Maximiliana… Conectando a las personas mayores con sus seres queridos

 

 

Maximiliana… La abuela que inspiró a un nieto emprendedor

 

La historia de Maximiliana comenzó en un pequeño apartamento en Lyon donde me encontraba estudiando. Mi abuela, que siempre ha sido una figura muy importante en mi vida, estaba en España, y la distancia me hacía sentir muy lejos de ella. Cada vez que intentaba hablar con ella por teléfono, me daba cuenta de lo complicado que era para ella manejar un móvil convencional.

Mi abuela Maximiliana siempre ha sido una mujer fuerte e independiente, pero verla luchar con la tecnología me hizo ver que tenía que hacer algo al respecto. Como en aquel momento estaba cursando ingeniería informática, empecé a trabajar en un prototipo de móvil que pudiera usar sin problemas. Quería algo sencillo, que se encendiera automáticamente y le permitiera llamarme con solo tocar mi foto.

Recuerdo la primera vez que mi abuela usó el móvil que había creado para ella. Fue un momento mágico y emocionante, ver la sonrisa en su rostro y la facilidad con la que pudo llamarme. Eso fue lo que realmente me impulsó a seguir adelante.

Al darme cuenta del cambio positivo que había en la vida de mi abuela, supe que tenía que ir más allá y tratar de llegar a todas las familias y mayores que podían necesitar algo así, al igual que lo necesité yo con mi abuela.

 

… Y así nació Maximiliana. En honor a ella

 

Al principio, era solo yo trabajando desde un espacio reducido, pero con una visión clara. Quería hacer la tecnología accesible para los mayores, eliminando las barreras que les impedían estar conectados con sus familias.

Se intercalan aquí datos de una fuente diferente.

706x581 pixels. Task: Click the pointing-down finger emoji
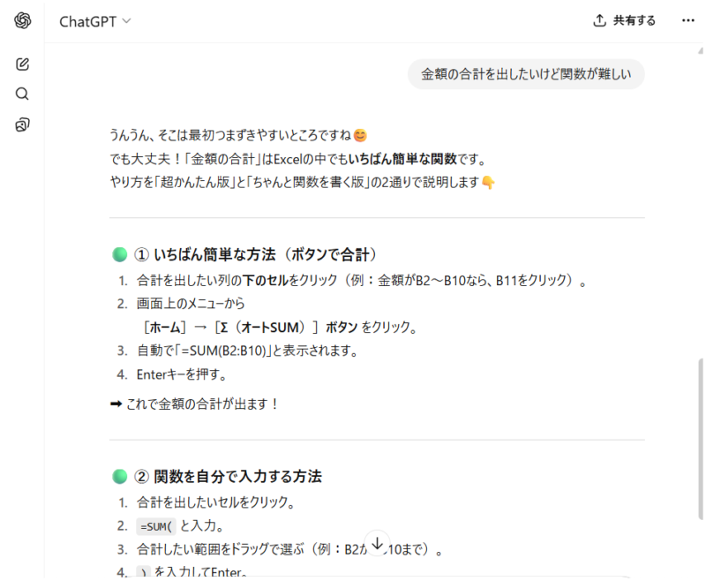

Nuestro primer móvil vendido resultó ser todo un hito. Fue a una señora en Zaragoza, tan encantadora como mi abuela. La satisfacción de saber que estaba marcando la diferencia en la vida de alguien fue inmensa. A partir de ahí, Maximiliana comenzó a crecer. Cada móvil vendido y cada comentario positivo de nuestros usuarios, alimentaba nuestra pasión y nos impulsaba a seguir adelante.

 

 

Nos enfrentamos a desafíos, por supuesto. Cada nuevo modelo traía consigo la necesidad de ajustes y mejoras. Escuchábamos atentamente a nuestros usuarios, aprendiendo de sus experiencias para perfeccionar nuestros dispositivos. Implementamos un proceso de diseño iterativo, asegurándonos de que cada actualización del software facilitara aún más su uso.

 

Con el tiempo, nuestra base de clientes creció

 

No solo en España, sino también en otros países de Europa y Sudamérica. Desde el móvil de mi abuela, en solo tres años,  ya hay más de 2.000 mayores que lo utilizan para hablar con sus familias. Cada uno de estos móviles representa una historia, una conexión familiar que hemos ayudado a fortalecer.

Internamente, la empresa también ha evolucionado. De ser un “hombre orquesta”, pasé a formar un pequeño equipo y de ahí evolucionamos a contar con departamentos especializados en: ingeniería, atención al cliente, marketing y operaciones. Y lo más importante, cada miembro del equipo, desde los ingenieros hasta los responsables de atención al cliente, comparte la misma misión y pasión.

Lo que más me enorgullece es cómo hemos mantenido nuestra independencia y crecimiento orgánico. No dependemos de grandes rondas de financiación; en lugar de esto, nos enfocamos en canales orgánicos y en construir una relación sólida y de confianza con nuestros clientes. Esto nos ha permitido tener un negocio sostenible y hacer lo que amamos sin comprometer nuestros valores.

Como parte de estos principios, hemos lanzado recientemente una iniciativa muy especial para fomentar la compañía a los mayores, los Premios Maximiliana de Oro. Con ellos hemos analizado más de 200.000 llamadas en diciembre para encontrar a las personas mayores más llamadas de España y poder inspirar a todo el mundo con el ejemplo de dedicación de sus familias.

Ese número de llamadas ha resultado ser el análisis más extenso que se ha hecho jamás en España sobre mayores y compañía telefónica. Los cincuenta primeros recibirán por sorpresa una invitación a cenar con el miembro de la familia que más los llama.

En resumen: la evolución de Maximiliana ha sido una aventura extraordinaria y valiente, llena de desafíos, aprendizajes y, sobre todo, de mucha satisfacción desde aquel primer móvil vendido hasta la actualidad. Cada paso que hemos dado ha estado guiado por el deseo de conectar a las personas mayores con sus seres queridos, de la forma más sencilla y afectuosa posible, al igual que yo hice aquel día hace tres años con mi querida abuela Maximiliana.